Even when financing from abroad is not available, the practice of raising money locally, but denominated in foreign currency is widespread. Especially in countries that have suffered high inflation, dollarization can become pervasive (see for example Armas, Ize, and Levy Yeyati, 2006; Chan-Lau and Santos, 2006; and Havrylyshyn and Beddies, 2003).2 Not only do people place their savings in foreign currency assets as a better store of value, many companies and households prefer to borrow in foreign currency. They are clearly willing to incur foreign exchange risk in exchange for a reduction in other elements of the cost of funding.

In this paper we study the micro-level factors that should be considered by a borrower when structuring debt denominated in various currencies. The macroeconomic implications of loan dollarization and foreign borrowing, the factors that contribute to the use of foreign currency as a medium of exchange, and the determinants of saving in foreign currency are not addressed.

The issue of currency composition of debt for both corporations and sovereign governments has attracted the attention of academics and policy-makers. Two dominant approaches to this issue can be found in financial literature. The first approach is to focus on “currency mismatch,” i.e., discrepancies between the direct currency composition of assets and liabilities held by corporations and sovereigns.3 Currency mismatch is often singled out as an important factor of financial crises, particularly in developing economies (Caballero and Krishnamurthy, 2005; Catao and Sutton, 2002; Duffie, Pederson, and Singleton, 2003; Gibson and Sundaresan, 2001; Gray, Merton, and Bodie, 2007; Longstaff, Pan, Pedersen, and Singleton, 2007; and Weigel and Gemmill, 2006. Armas and others (op. cit.) contains many papers on the causes and consequences of de facto dollarization in many South American countries and elsewhere. Chan-Lau and Santos (2006) propose several structural models for measuring default risk for firms suffering from currency mismatches in their balance sheets.

The second approach to analyze the financial exposure stemming from the currency composition of debt is to focus on the hedging activities of firms and on the empirical relationship between the rate of return of a firm’s shares and exchange rate fluctuations. In general, exposure to foreign currency risk can be mitigated by pricing policy, by “operational hedges,” such as locating plants and suppliers in the foreign markets, and, by financial activities, including the determination of debt composition and use of financial derivatives. While some empirical studies estimate that the correlation between share prices and exchange rates is insignificant (e.g., Domingues and Tesar, 2006; Griffin and Stulz, 2001; and Jorion, 1990), theoretical models predict that foreign currency exposure for many corporations should be substantially larger than (see for example Bodnar, Dumas, and Maston, 2002).

The specific problem we address in this paper is whether the currency composition of debt matters. How should the choice of currency in bond offerings affect the credit spread for a given firm? Credit spread is defined as the yield to maturity of the bond, minus the default-free rate, in the relevant currency. One may have an intuition that, since the resulting financial structure when companies issue debt in local or foreign currency remains the same, the risk premium should be equal and the currency composition is irrelevant. However, we show that currency composition matters to the extent that it engenders or mitigates a firm’s financial risk, and it should therefore be reflected in differential credit spreads for a given level of debt.

> _Task to carry out_
Please answer these about the debt-currency text:
(a) How does the text define credit spread?
(b) What does the text say "currency mismatch" refers to?
(c) By what three means does the text say exposure to foreign currency risk can be mitigated?

> _Data extracts_
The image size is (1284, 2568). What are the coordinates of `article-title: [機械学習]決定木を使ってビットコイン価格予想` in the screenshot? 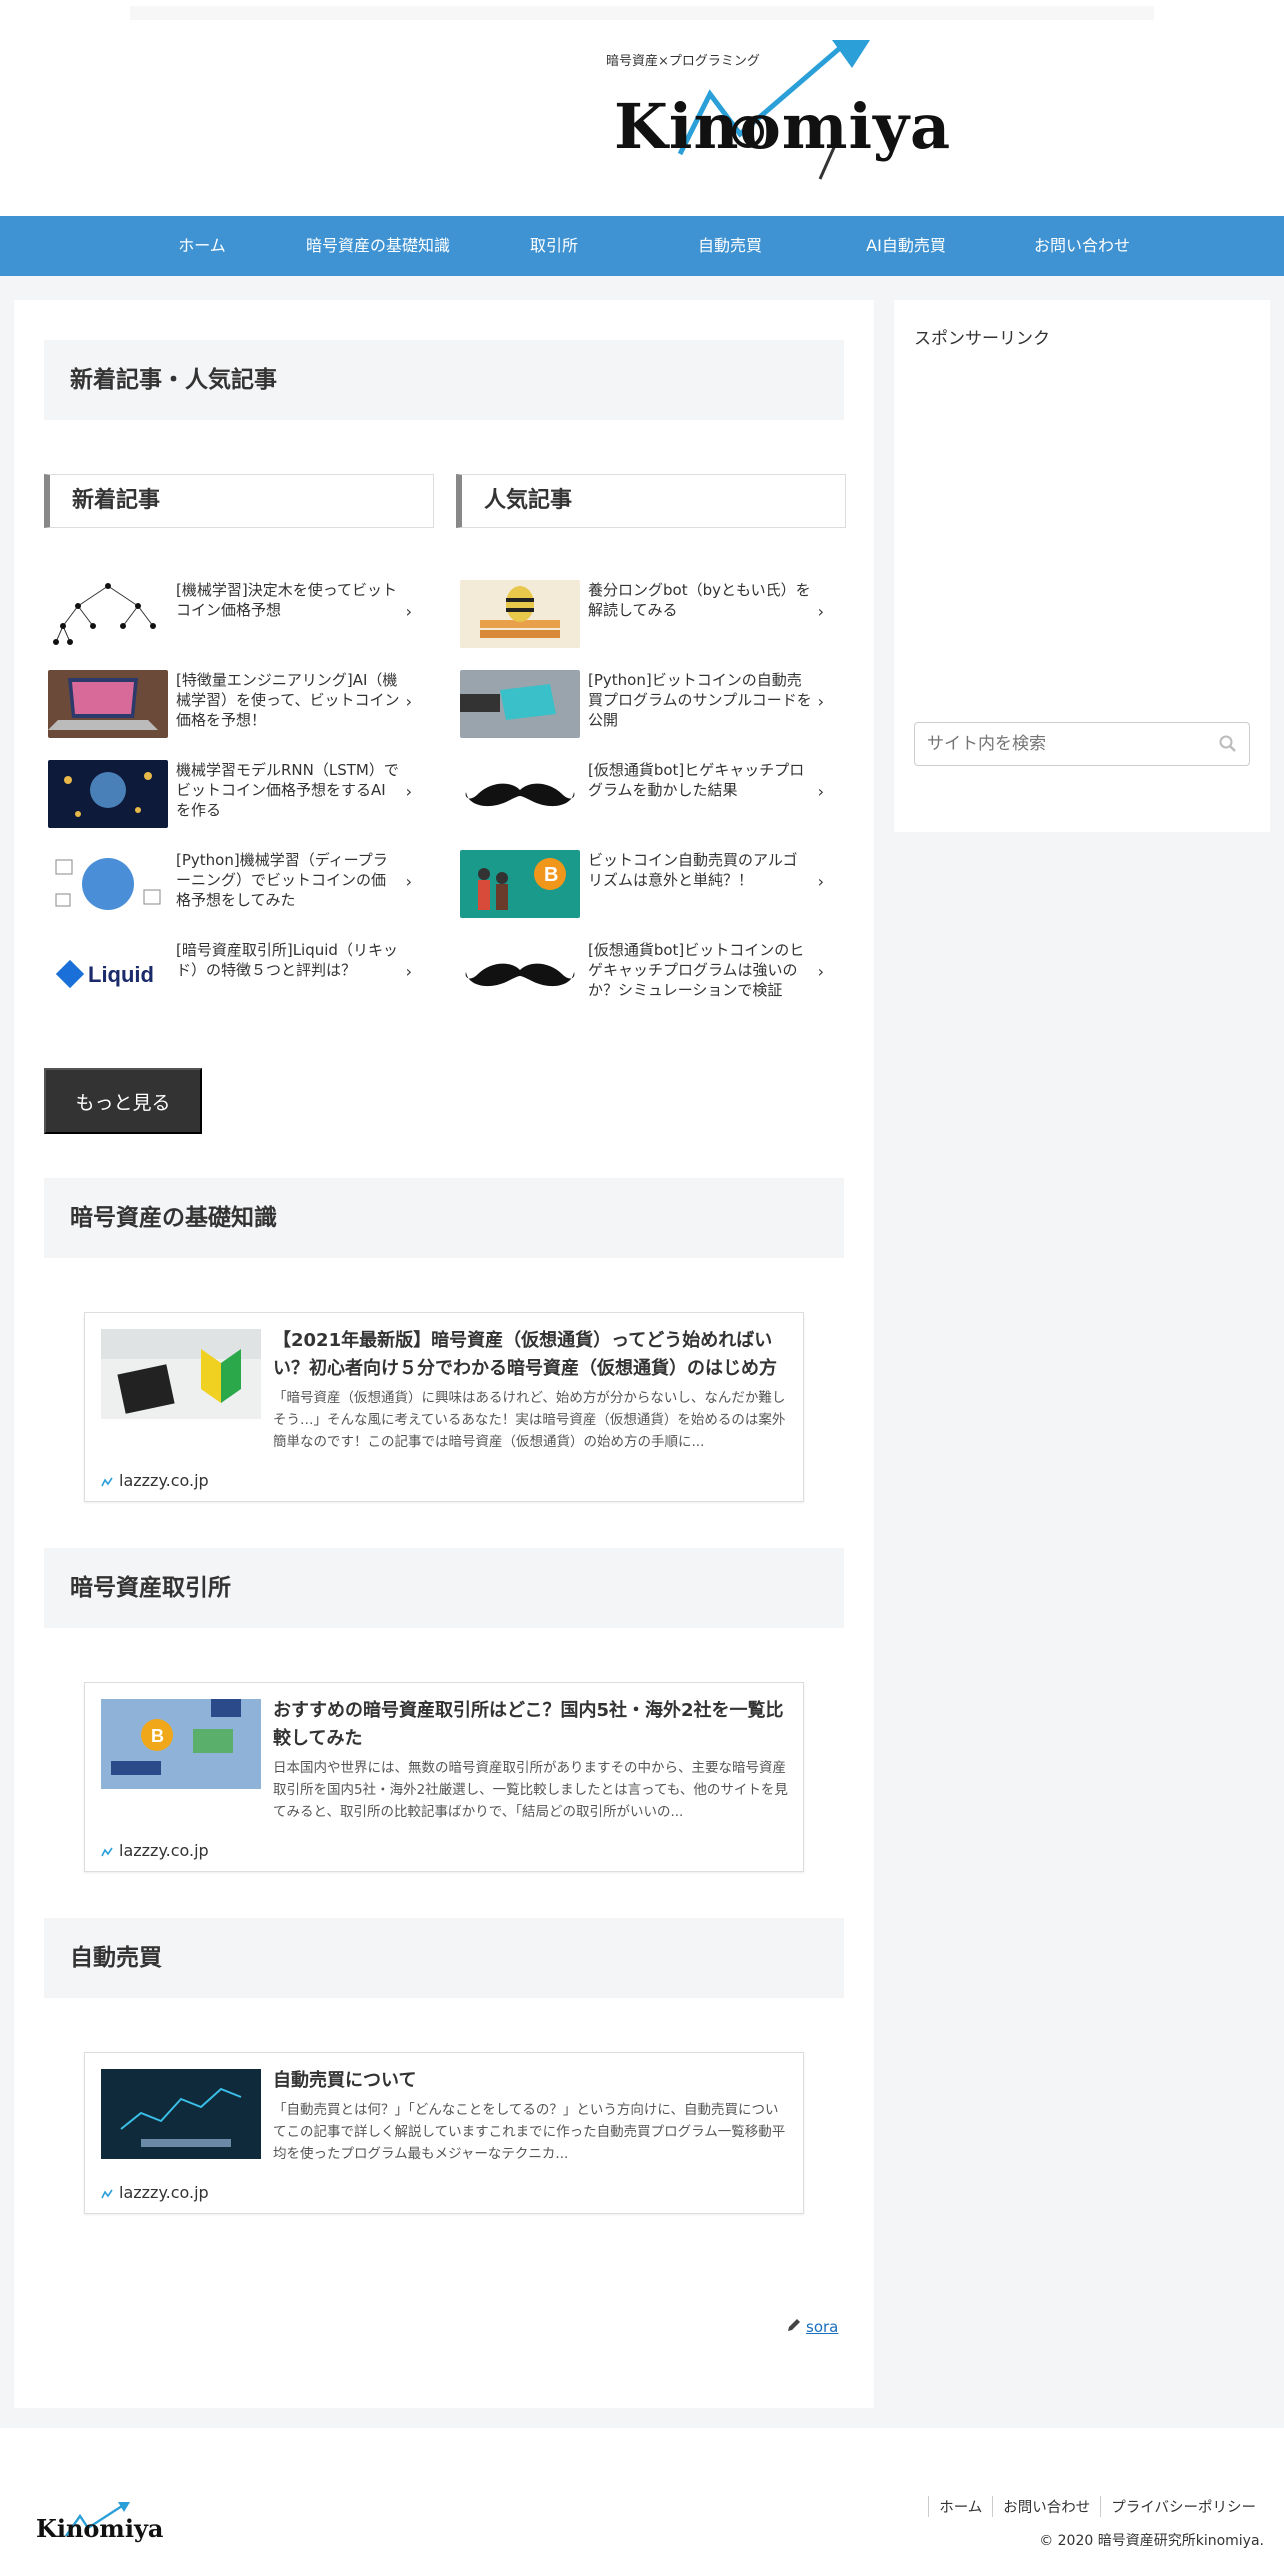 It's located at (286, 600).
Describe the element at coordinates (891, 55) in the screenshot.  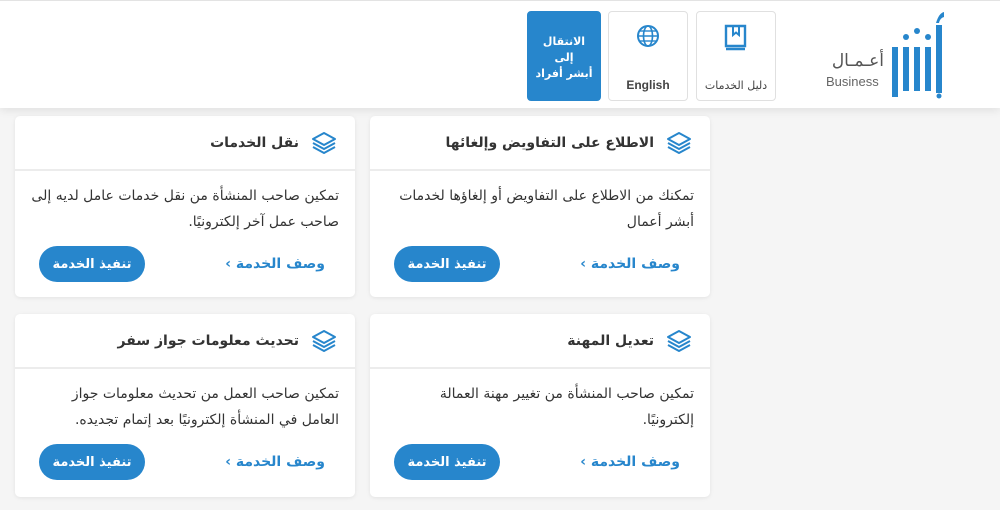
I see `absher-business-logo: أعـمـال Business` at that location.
...
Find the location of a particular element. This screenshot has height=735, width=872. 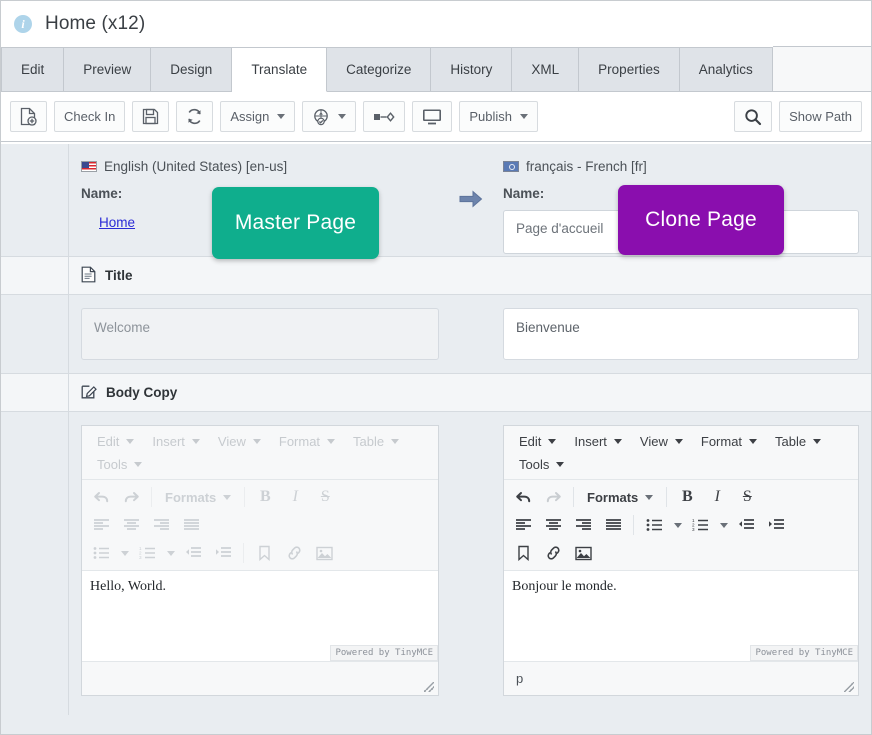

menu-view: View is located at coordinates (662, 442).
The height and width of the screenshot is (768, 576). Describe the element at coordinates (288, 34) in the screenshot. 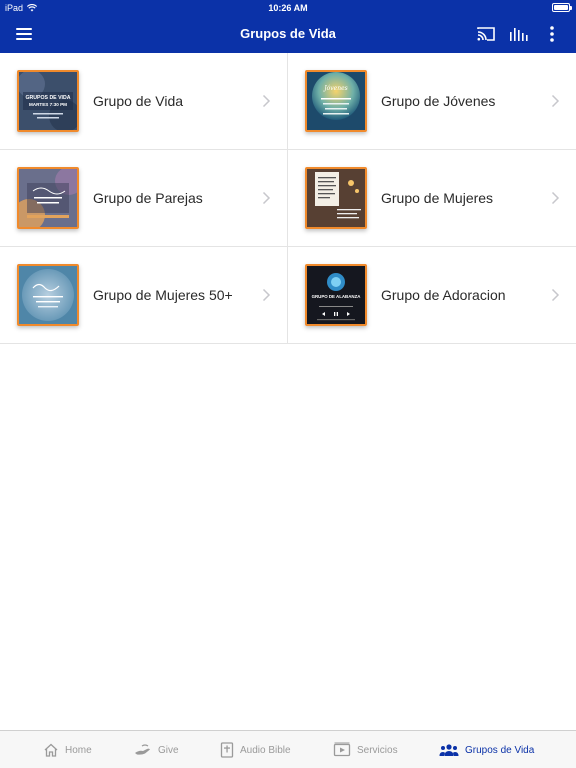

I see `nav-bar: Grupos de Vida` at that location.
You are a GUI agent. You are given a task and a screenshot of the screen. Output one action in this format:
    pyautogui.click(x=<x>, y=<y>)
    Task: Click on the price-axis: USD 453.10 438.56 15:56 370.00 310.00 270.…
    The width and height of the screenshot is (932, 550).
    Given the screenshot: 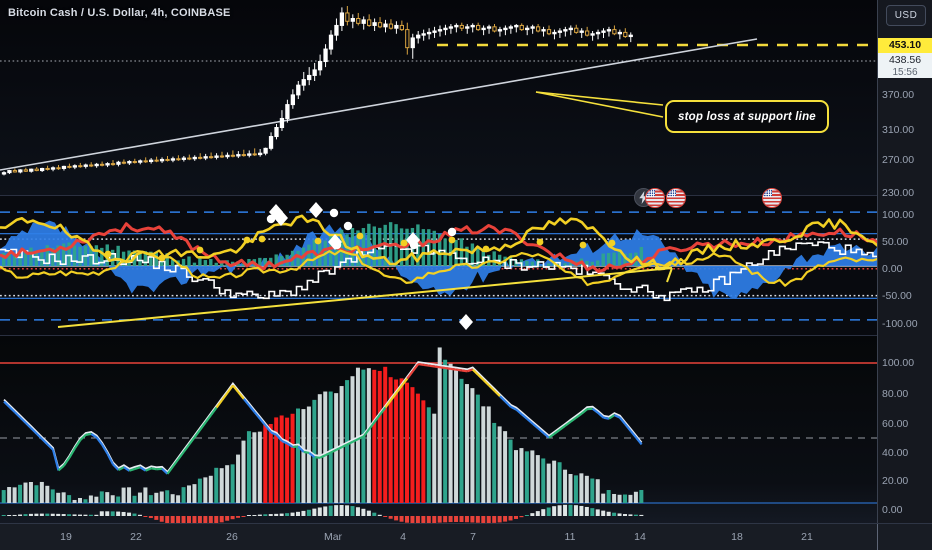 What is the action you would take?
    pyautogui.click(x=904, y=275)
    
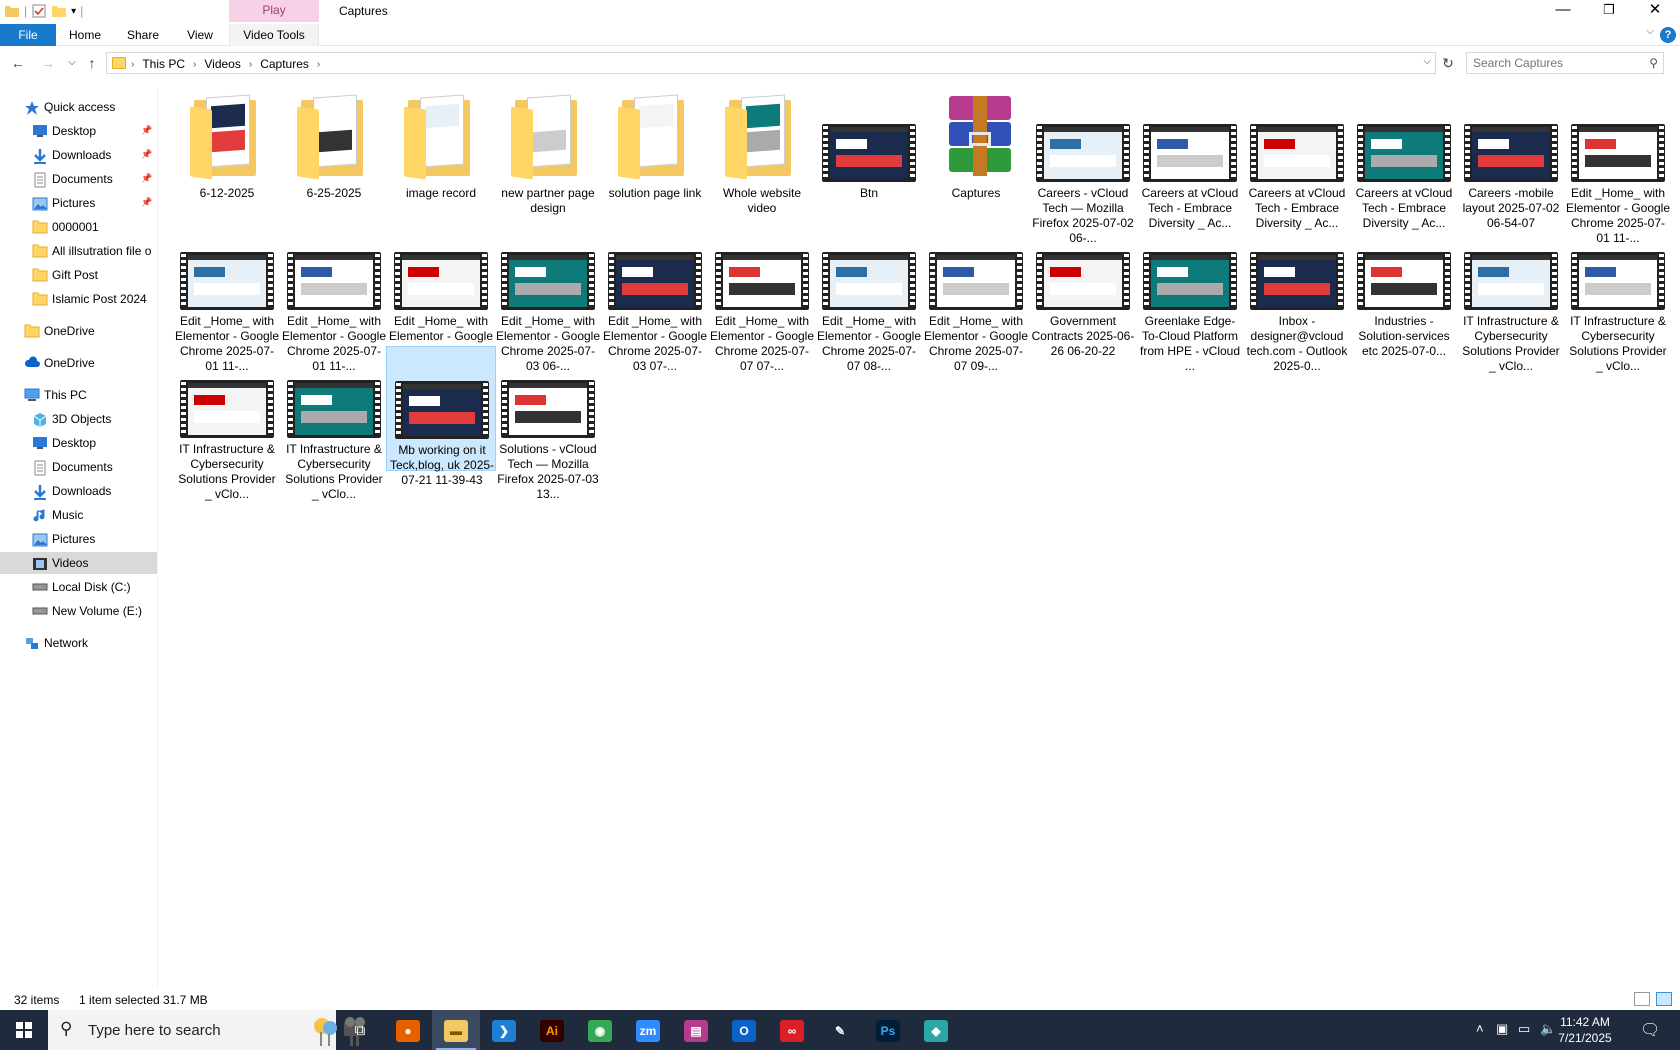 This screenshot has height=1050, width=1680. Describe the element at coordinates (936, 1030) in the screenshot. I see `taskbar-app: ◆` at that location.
---
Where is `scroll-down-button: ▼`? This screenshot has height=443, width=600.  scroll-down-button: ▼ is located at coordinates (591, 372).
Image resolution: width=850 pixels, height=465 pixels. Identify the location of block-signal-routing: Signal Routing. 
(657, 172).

> _Output_
(a) The yield to maturity of the bond minus the default-free rate, in the relevant currency.
(b) Discrepancies between the direct currency composition of assets and liabilities held by corporations and sovereigns.
(c) By pricing policy, by "operational hedges" such as locating plants and suppliers in foreign markets, and by financial activities, including the determination of debt composition and use of financial derivatives.